Thursday, October 07, 2004

My response to B. I call this "Becoming Indian" or "Faking It":

"It's the different modes of invisibilities once these identities are enforced or adopted. It is not as if the day-to-day does not exist any more. They are submerged identities. When I think of Scotland demanding and getting their Parliament after 300 years, I know that national feelings run deep and have little to do with economic development or democracy. Yes, there are forces that wish to obliterate these nationhoods. And yes, nationalism has produced a lot of wars.

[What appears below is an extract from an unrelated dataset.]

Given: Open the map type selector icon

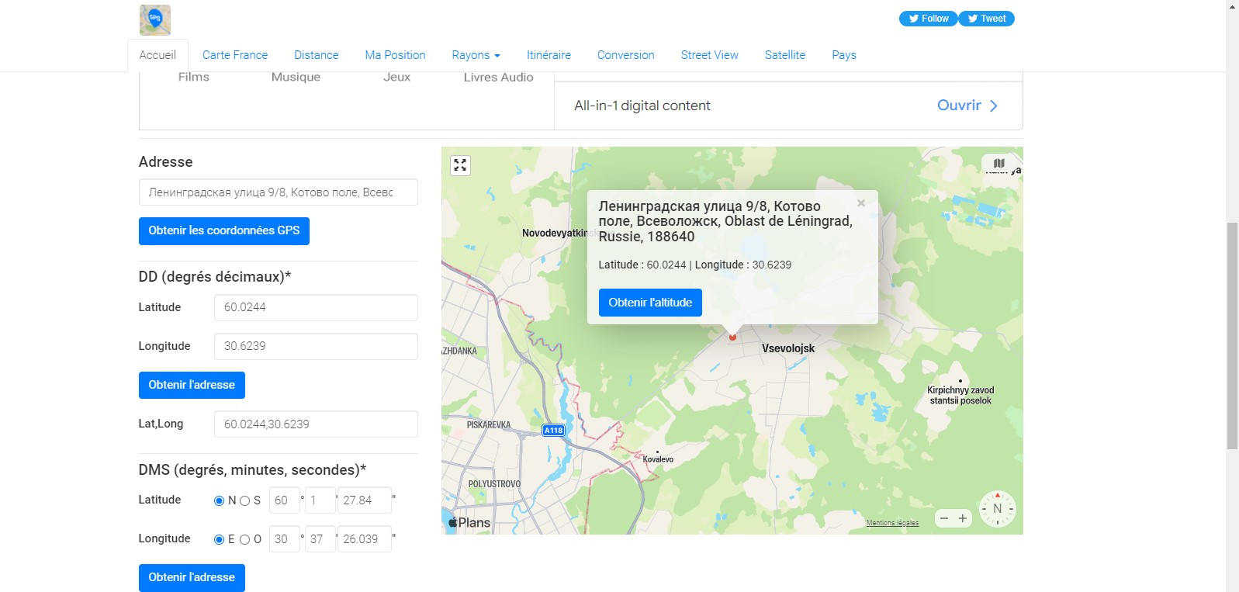Looking at the screenshot, I should pyautogui.click(x=998, y=164).
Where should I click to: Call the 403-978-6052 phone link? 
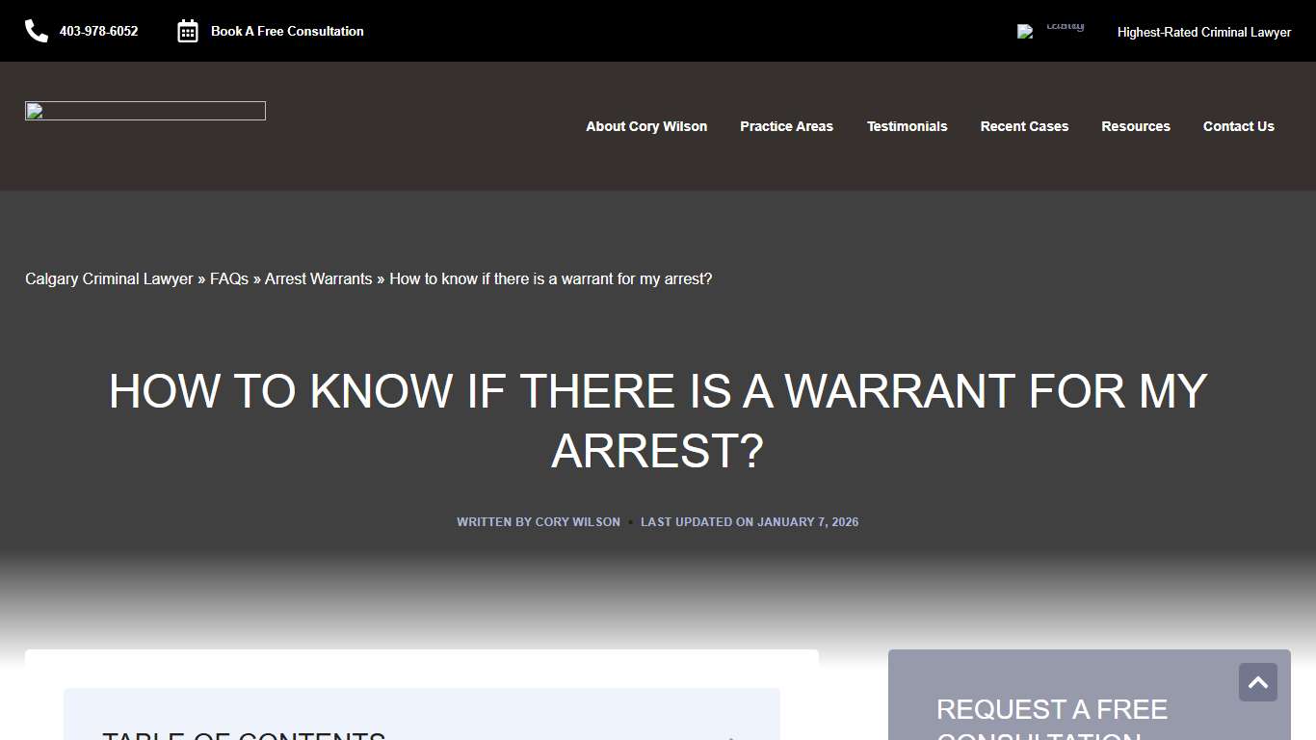[x=98, y=31]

"When my people, the M, were converted to Hinduism by Indian missionaries 300 years ago, our texts were burned. Our tribal roots run deep and need to be rediscovered after all these years. Neighboring people such as the N and M are closer to their indigenous identities but the Baptist Church has been successfully launching a conversion program o them for the last 50 years. So much is being lost today and at an alarming rate.

"The definition of indigenous needs to be defined by ourselves. My friend B was at the indigenous peoples conference at the UN and there were conflicts instead of linkages. Which is what I am interested in having with you.

I have been talking my Saami project and lately about our conversation with the Natural History Museum and the Ford Foundation. Maybe a media conference - triangulating between Native America, the Saami and the Uplands of NEI. Maybe look at state policy, non-state responses, strategies of survival, conflict. With culture being the field and convergent media being the tool. I think that by looking at very diverse histories, and geographical regions, we may see some common elements. Would these then be core or fundamental?

We are planning to meet after I get back - which may put us into the New Year. Do you have any plans to be in NYC any time in the next few months?

I leave for M on the 15th to prep for my Field Trip. I have one DVD from you earlier which I will take with me.

I burden you with much reading material to wade through. May I send you another? This is a brief I wrote year ago on the M:Saami project which may dovetail into the larger meet.

PS Derek B D and I tried our utmost to meet up. I did see his mother's show but not him."